▸ **Extrait du document**:
■ ■ ■
CHRONIQUE DES SALONS ET DES GRANDS CHEMINS.

Depuis un mois, Paris joue aux quatre coins avec la province et avec l'Europe. Ses habitants quittent leur bonne ville par bataillons, et les étrangers y accourent par compagnies. Chaque train de plaisir emmène des centaines de Parisiens au Havre ou à Lille, et ramène à Paris des centaines de provinciaux, d'Anglais ou d'Allemands.

Ce sont les Angevins qui ont donné l'impulsion. Ils sont partis en si grand nombre, qu'il a fallu suspendre, en leur absence, les spectacles, les audiences et les soirées. Les beaux quartiers d'Angers ont été dépeuplés littéralement. En revanche, les salons, les théâtres et les monuments de Paris ont regorgé, plusieurs jours, des flots de cette émigration. Que d'histoires à conter au retour sur les bords de la Loire ! En voici une qui fera du bruit dans Landernau.

Une dame angevine, accompagnée de son mari, visitait l'hôtel des Invalides. Un petit vieillard, sergent, amputé, très-vif, très-propre, très-causeur, leur servait de cicérone et conduisait en même temps une dame étrangère qu'accompagnait aussi son mari. Quand la visite fut terminée, cette dernière fouilla dans sa poche et tira sa bourse; mais la dame angevine, devinant sa pensée et par une inspiration du cœur, offrit au vieillard un magnifique bouquet qu'elle tenait à la main. A ce mouvement, l'invalide fut saisi d'une telle émotion, que de grosses larmes coulèrent de ses yeux; alors, s'adressant au mari et souriant à travers ses larmes : - Vous n'êtes pas jaloux? dit-il avec une exquise bonhomie.

Un de nos plus spirituels collaborateurs, qui fait en ce moment le voyage de Londres, racontera bientôt aux lecteurs du Musée des Familles les joies et les ennuis, les péripéties et les fatigues du train de plaisir. En attendant, le chemin de fer et le paquebot nous apportent d'outreManche des nouvelles qui intéressent Paris.
■ ■ ■
▸ **Matériel fourni**:
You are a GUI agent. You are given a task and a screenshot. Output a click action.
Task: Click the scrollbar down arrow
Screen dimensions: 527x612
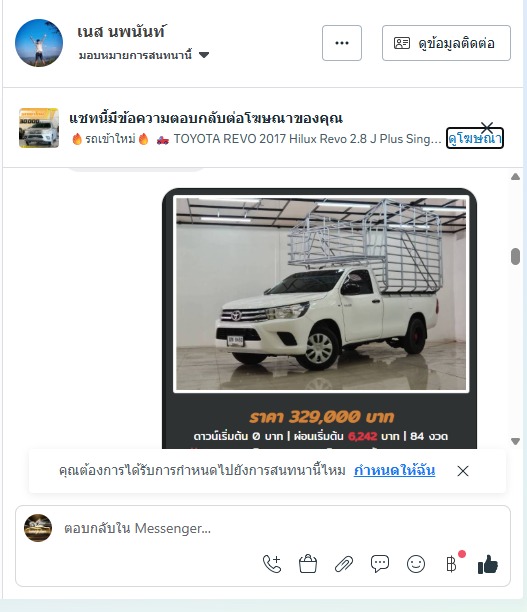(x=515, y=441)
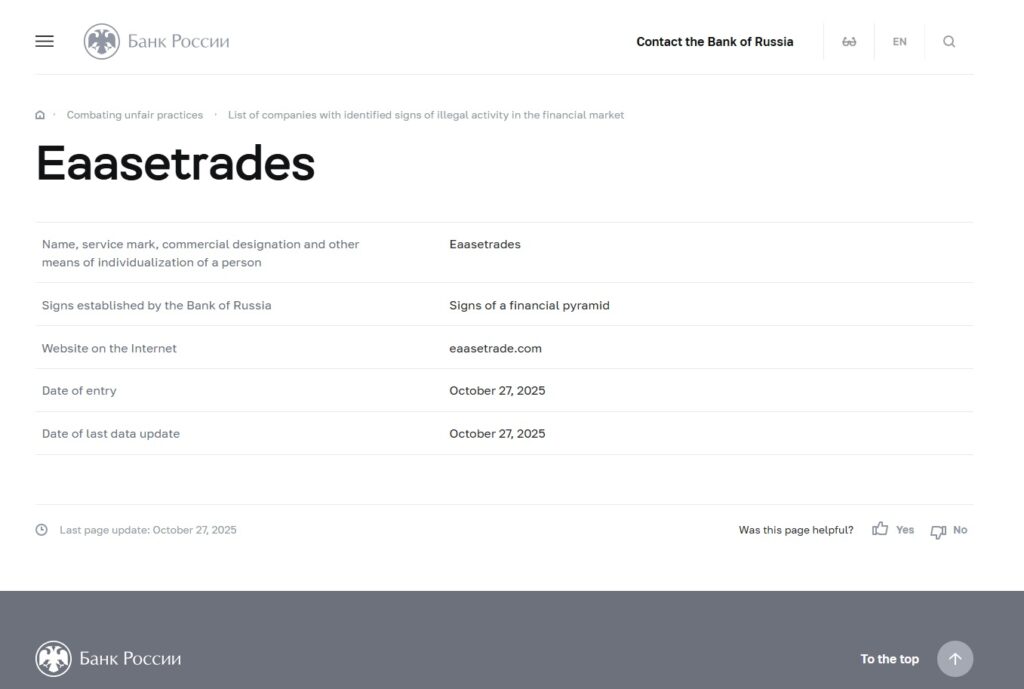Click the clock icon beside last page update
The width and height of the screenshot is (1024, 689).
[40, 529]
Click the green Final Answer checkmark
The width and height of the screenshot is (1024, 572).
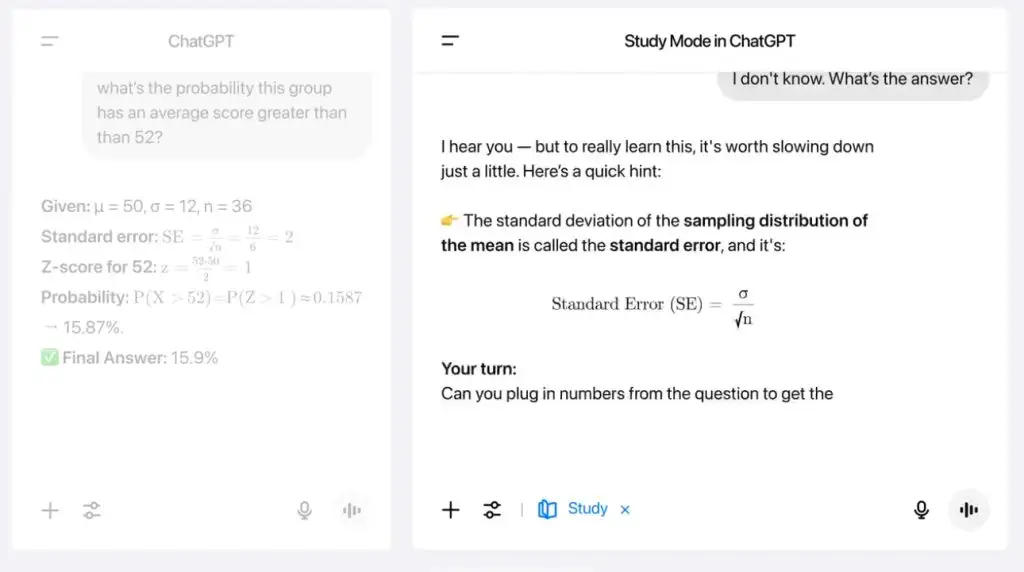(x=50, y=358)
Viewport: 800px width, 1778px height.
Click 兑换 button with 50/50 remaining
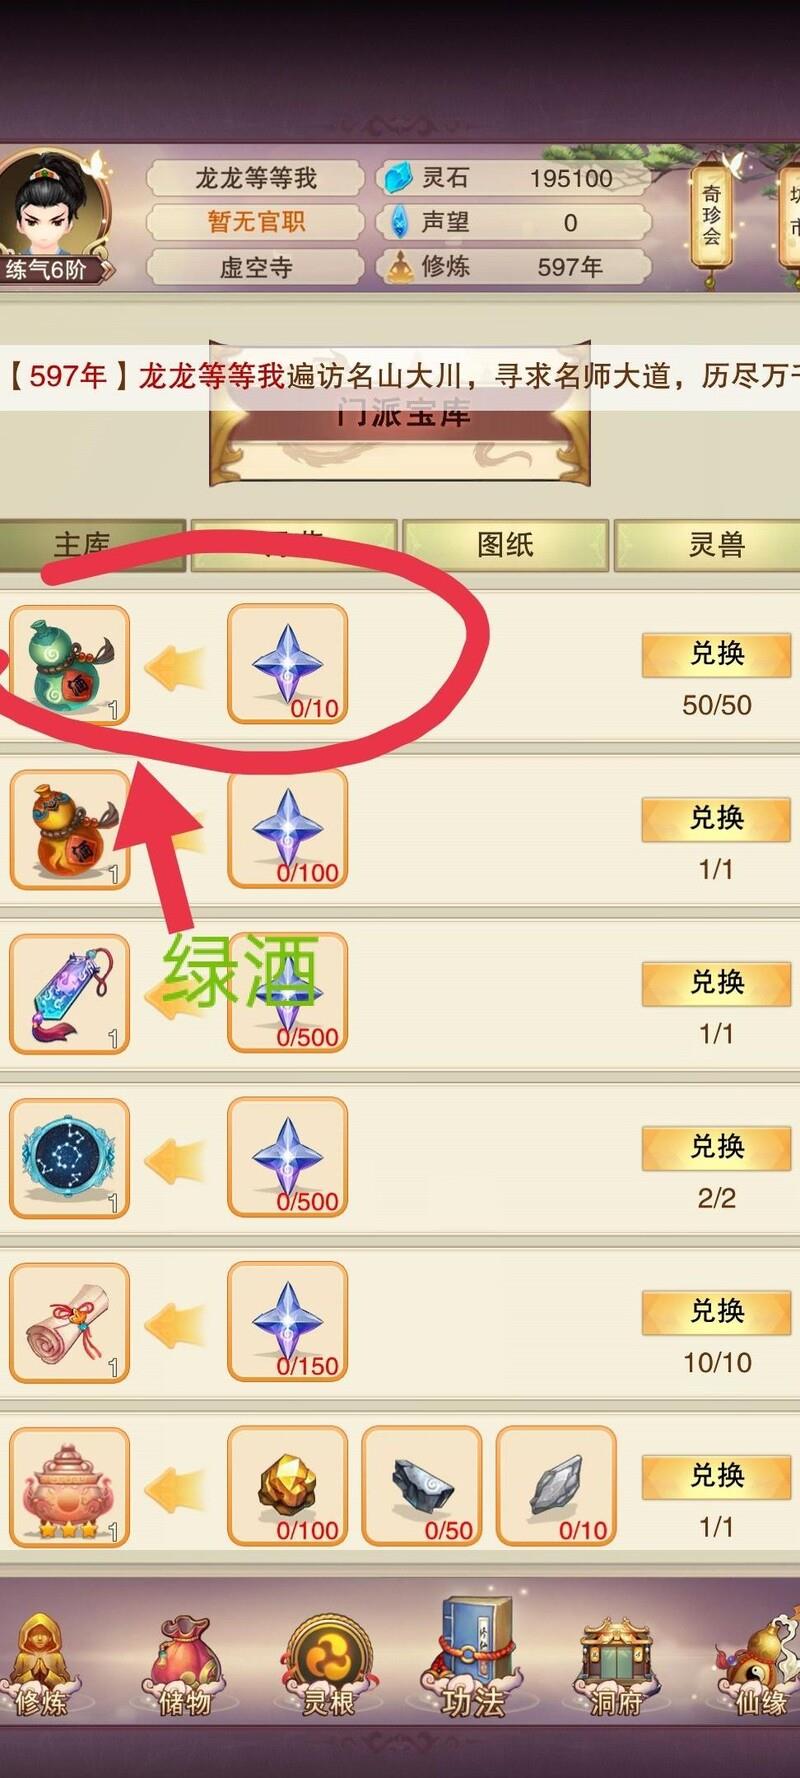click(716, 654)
■ ■ ■
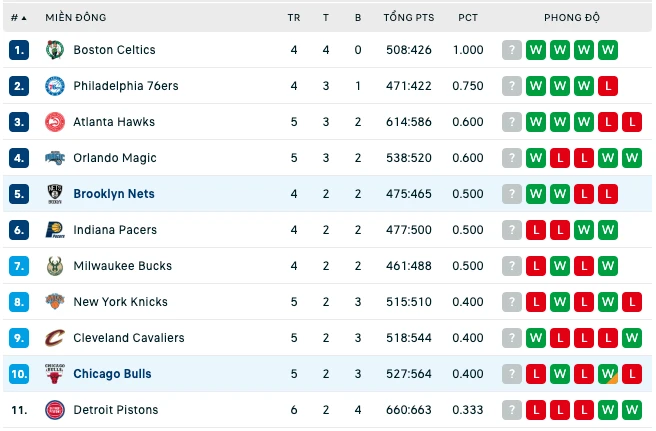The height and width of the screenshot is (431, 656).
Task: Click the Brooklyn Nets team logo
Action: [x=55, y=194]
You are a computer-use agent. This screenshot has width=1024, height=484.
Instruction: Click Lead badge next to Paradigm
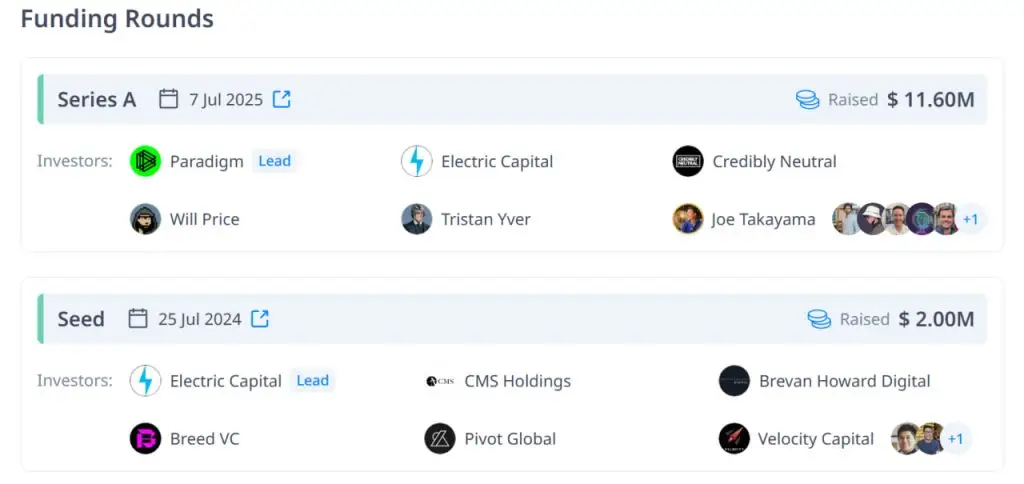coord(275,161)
■ ■ ■
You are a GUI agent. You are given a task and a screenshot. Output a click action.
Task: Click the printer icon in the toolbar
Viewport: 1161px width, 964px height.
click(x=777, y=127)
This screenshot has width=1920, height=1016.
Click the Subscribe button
■ ■ ■
▸ **Consigne**:
Répondez brièvement aux questions suivantes sur la chronique.
(a) Vers quelles villes les trains de plaisir emmènent-ils des centaines de Parisiens ?
(b) Quels habitants ont donné l'impulsion de ces départs vers Paris ?
(c) Qu'a offert la dame angevine au vieillard qui lui servait de cicérone ?

▸ **Réponse**:
(a) Au Havre ou à Lille.
(b) Les Angevins.
(c) Un magnifique bouquet qu'elle tenait à la main.